Signing bonuses and loan repayment. Signing bonuses ($5,000 to $20,000 is the going rate) can break the tie between two similar practices. Offers of loan repayment are a big draw for new graduates as well, but not if the value is simply deducted from the rest of the financial package you are offering. If you say, “I’ll give you $130,000 of production guarantee or $100,000 plus $20,000 of loan repayment,” you are implying that your potential partner is too stupid to add. Effective loan repayment benefits are usually packaged as annual signing/re-signing bonuses ranging from $5,000 to $20,000 per year. The numbers often increase each year the new partner remains in your practice up to five years (e.g., first year $10,000, second year $15,000, third year $20,000).

Work schedules. A four-day or four-and-a-half-day workweek is common. However, many new graduates will want a full, five-day workweek so they can earn more. Giving the recruit the flexibility to choose (and change his or her mind) will help sell your practice.

Vacation packages. Four weeks of vacation is an absolute minimum, and four to six weeks is the usual range.

Buy-in options. Will the new doctor be a partner or an employee? Today’s graduates are not turned off by the notion of being an employee as long as the compensation is satisfactory. They want to be treated as equals, have a voice in decision making and share in the profits equally. On the other hand, an offer such as “you’ll make partner in two years, after you buy in, and some day all of this will be yours … after the rest of us die” is not attractive.

Learning opportunities.
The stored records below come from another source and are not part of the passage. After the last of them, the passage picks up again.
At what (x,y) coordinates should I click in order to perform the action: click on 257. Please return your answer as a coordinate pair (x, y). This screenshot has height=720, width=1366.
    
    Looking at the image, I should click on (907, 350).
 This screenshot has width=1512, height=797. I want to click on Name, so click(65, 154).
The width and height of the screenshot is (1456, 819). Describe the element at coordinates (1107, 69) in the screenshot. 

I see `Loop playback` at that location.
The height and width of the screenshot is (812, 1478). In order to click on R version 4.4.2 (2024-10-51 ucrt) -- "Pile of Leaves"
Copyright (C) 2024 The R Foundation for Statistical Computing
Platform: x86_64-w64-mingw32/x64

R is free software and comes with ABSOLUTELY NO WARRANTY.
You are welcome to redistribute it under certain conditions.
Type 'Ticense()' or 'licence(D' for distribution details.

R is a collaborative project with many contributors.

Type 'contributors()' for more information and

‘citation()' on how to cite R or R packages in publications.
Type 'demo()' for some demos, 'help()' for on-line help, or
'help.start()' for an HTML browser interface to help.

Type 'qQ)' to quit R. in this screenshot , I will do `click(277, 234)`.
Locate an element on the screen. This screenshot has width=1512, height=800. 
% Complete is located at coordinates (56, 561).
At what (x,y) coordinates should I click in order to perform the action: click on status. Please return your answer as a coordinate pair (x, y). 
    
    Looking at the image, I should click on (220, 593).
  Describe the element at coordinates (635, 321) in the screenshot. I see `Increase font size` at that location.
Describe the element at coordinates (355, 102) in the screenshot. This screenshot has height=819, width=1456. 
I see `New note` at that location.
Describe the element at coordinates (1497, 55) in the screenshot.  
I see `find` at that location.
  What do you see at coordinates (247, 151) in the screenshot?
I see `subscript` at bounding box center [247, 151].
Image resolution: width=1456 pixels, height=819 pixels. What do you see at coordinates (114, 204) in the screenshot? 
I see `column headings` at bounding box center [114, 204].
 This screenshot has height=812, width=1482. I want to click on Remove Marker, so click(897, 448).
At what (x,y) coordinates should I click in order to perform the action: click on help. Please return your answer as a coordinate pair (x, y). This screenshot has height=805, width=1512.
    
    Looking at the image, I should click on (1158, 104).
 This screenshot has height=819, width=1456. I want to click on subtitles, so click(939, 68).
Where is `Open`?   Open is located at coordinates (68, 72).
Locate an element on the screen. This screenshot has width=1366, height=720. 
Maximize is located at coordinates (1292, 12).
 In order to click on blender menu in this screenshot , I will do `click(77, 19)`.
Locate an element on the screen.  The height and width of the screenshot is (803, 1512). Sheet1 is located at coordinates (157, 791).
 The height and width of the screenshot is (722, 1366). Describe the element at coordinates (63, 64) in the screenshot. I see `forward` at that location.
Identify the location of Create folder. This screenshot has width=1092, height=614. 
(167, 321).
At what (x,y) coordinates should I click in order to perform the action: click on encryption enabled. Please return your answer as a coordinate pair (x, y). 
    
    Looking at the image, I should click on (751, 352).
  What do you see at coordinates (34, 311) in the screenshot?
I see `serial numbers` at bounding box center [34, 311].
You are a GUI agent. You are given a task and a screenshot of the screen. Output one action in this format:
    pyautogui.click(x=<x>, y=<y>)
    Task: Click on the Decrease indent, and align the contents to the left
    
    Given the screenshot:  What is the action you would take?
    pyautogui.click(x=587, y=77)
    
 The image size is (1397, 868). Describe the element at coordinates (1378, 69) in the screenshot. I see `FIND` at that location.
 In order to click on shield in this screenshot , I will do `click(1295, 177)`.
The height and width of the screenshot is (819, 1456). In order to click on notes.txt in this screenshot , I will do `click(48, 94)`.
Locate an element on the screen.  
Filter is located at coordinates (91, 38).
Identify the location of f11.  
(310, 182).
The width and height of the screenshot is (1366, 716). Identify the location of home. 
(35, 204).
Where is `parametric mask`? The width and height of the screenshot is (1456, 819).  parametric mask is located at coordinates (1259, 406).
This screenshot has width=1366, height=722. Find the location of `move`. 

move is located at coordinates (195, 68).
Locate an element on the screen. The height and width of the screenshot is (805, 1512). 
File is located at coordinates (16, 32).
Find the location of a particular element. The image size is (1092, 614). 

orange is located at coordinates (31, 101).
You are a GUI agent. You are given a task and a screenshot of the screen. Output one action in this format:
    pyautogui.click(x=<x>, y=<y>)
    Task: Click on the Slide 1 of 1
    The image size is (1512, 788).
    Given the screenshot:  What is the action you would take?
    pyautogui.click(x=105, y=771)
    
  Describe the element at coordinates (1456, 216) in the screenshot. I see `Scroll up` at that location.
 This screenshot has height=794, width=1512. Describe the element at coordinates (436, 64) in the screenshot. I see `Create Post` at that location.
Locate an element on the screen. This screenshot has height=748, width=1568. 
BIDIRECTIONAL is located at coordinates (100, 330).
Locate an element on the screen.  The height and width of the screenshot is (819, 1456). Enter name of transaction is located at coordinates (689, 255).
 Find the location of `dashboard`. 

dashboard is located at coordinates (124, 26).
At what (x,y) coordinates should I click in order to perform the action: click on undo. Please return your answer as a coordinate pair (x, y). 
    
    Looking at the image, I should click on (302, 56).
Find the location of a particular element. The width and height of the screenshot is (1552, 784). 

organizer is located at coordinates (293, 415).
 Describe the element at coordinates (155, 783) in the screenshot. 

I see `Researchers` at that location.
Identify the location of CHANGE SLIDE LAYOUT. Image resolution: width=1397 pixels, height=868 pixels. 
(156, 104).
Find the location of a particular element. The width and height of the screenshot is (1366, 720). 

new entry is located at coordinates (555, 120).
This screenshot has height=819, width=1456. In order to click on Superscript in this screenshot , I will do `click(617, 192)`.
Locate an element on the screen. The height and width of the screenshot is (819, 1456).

Offering one or two weeks of CME is essential, and providing cash ($1,000 to $3,000) for CME is not uncommon. Also, consider offering to help the new graduate learn to code better. My experience has been that you’ll increase revenue by at least 25 percent with this intervention alone, and it will continue to help every year your partner is in practice. Sell this point to the graduates, and describe your plan to help them improve their coding skills.

Retaining new graduates

Conventional wisdom holds that at least half of new graduates will leave their first practice within 5 years. Why? When I talk to graduates who are changing positions, the most common reasons I am given are personality differences between partners, overbearing administrators, poor compensation, excessive time away from family and narrow scope of practice due to medical staff turf issues. The good news is that most of these causes are manageable if you can identify the issues at the time of the interview by gathering answers to the following questions:

  • What is the recruit’s expectation of necessary time away from work?

  • What level of managed care is he or she used to?

  • Is this the kind of person you can see yourself being friends with?

  • What do you honestly think the recruit will make working a four-day workweek, if that is what he or she wants?

  • Will the recruit get privileges for the procedures he or she wants to do?

If the recruit doesn’t touch on these issues during the interview, you should. New graduates may not know to ask these things until after they jump into the fire for the first time.

FPM ARTICLES ON HIRING PHYSICIANS

Each of the following FPM articles covers one or more aspects of the hiring process, including recruiting, hiring, credentialing and incorporating new physicians into your practice:

“Nine Keys to Better Recruiting.” Fox CH. January 1999:26–32.

“Hiring the Right Physician for Your Practice.” Capko J. September 2000:41–44.

“Getting New Physicians Credentialed Quickly.” Moore KJ. March 2000:19–20.

“Tailoring New Physicians to Fit Your Practice.” Grimshaw R. April 2001:39–44.

The last word

It’s well worth the time it takes for you to understand the needs and wants of new graduates before you try to recruit them. If you do, you will increase your recruiting effectiveness and your ability to hire a new partner that will stay with you for the long haul. What a new graduate brings – the benefits along with the baggage – will also help to keep you and your practice up to date, energized and growing.

Dr. Giovino is director of the Mercy Health System Family Practice Residency Program in Janesville, Wis., and is a contributing editor to Family Practice Management.

Conflicts of interest: none reported.